**GIVEN EXERCISE:**
List every line below that contains the string "screenshot", copying each such line in full. Case counts, so a match must have the same uppercase and lowercase letters.

**INFORMATION PROVIDED:**
......
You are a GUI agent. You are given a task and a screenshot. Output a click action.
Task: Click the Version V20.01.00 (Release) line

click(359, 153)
......
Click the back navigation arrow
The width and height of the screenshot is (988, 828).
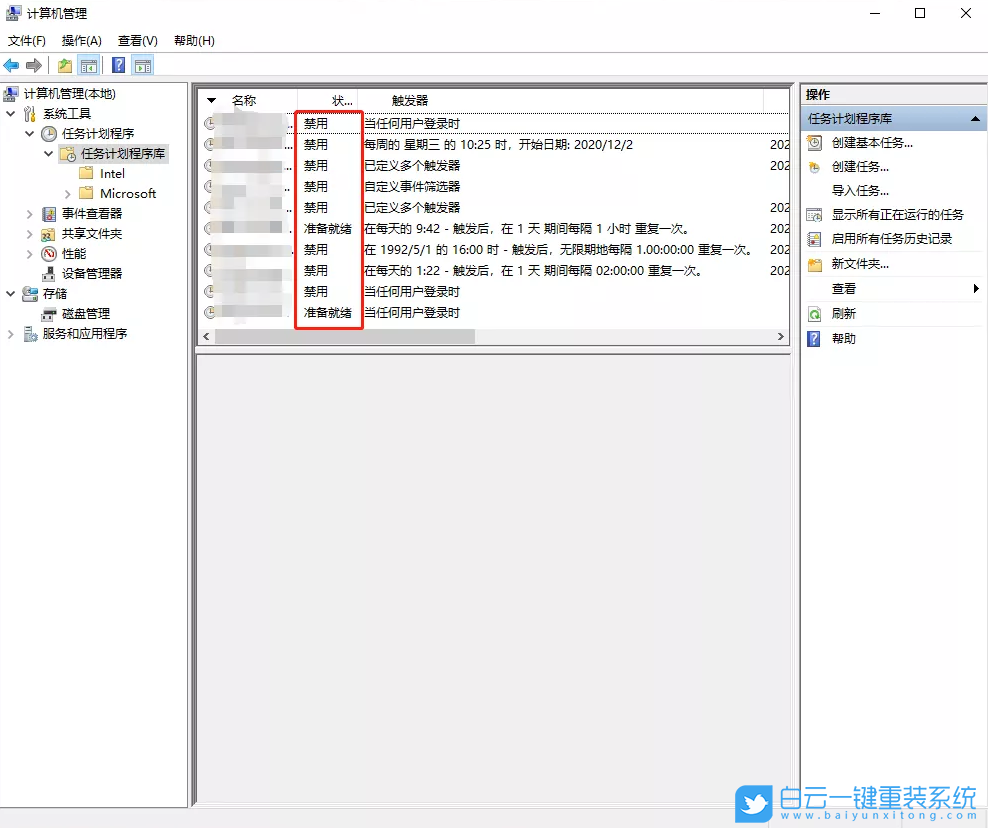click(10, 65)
......
**RESULT:**
You are a GUI agent. You are given a task and a screenshot. Output a click action.
The width and height of the screenshot is (988, 828).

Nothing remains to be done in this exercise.